Étonnamment, de nombreux Parlementaires se prononcèrent en faveur d'une totale dépénalisation, se fondant sur l'argumentaire développée, notamment par LALIT et le MLF, durant des décennies de lutte. Autre fait surprenant, les Parlementaires de la plupart des partis adoptèrent une approche fortement laïque. Ils mirent en avant les questions de santé, de droits de l'homme et de la nécessité de promouvoir la laïcité de l'État. Les seuls partis se prononçant contre la loi n'ont chacun qu'un représentant au Parlement : le FSM (un parti fondamentaliste), le MMSD (un parti dirigé par un capitaliste dissident) et l'OPR (dont le dirigeant est un ancien prêtre catholique).
Deux partis votèrent à 100% en faveur du projet de loi même si aucune consigne de vote n'avait été imposée à leurs membres. Il s'agit du parti majoritaire, le parti Travailliste, et du plus grand parti de Rodrigues, le Mouvement Rodriguais dont les deux membres sont brillamment intervenus en adoptant le point de vue des femmes de la classe ouvrière dans la République mauricienne dans son ensemble. Au sein du PMSD, partenaire des Travaillistes, trois membres sur quatre votèrent en faveur de la loi de même que les trois-quarts de l'effectif du MSM, l'un des partis de l'opposition. L'autre parti de l'opposition, le MMM fit le pire score avec la moitié de ses Parlementaires se prononçant contre l'avortement à travers des discours si outrant que toute la presse les dénonça unanimement. Le MMM, le parti qui fut il-y-a-fort-fort-longtemps un parti de gauche, est désormais un bastion de la réaction.
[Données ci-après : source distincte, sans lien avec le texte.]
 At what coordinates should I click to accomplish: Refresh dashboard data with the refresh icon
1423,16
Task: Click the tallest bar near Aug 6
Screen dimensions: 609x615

L'un des élus du MMM, Jean-Claude Barbier, dans du jamais-vu-jamais-entendu, expliqua que Dieu lui avait personnellement soufflé à l'oreille ce qu'il fallait dire dans « l'auguste Assemblée ».
Alors que certains Parlementaires ressortaient l'argumentaire « meurtriers », une élue du MMM, Lysie Ribot, expliqua que les femmes qui se font avorter présentent également plus de risques d'avoir des accidents de la route et des cancers du col de l'utérus. Elle se hasarda dans une déclaration grotesque à l'effet que les femmes violées n'étaient pas susceptibles de tomber enceinte car leur ovulation serait « bloquée ».
Adil Meea, un autre élu MMM affirma que la religion était l'un des derniers remparts contre la dégénérescence et la dépravation. Bientôt, dit-il, on entendra parler de mariage entre personnes du même sexe.
Toutefois, les dérives de ces quelques élus réactionnaires sont marginales face au soutien massif en faveur de la loi, tant au Parlement que dans le pays. Un sondage d'opinion auprès des femmes, mené par une importante agence privée, révéla que les 2/3 des personnes interrogées y étaient favorables et que seuls 20% étaient contre, ce qui reflète les voix au Parlement.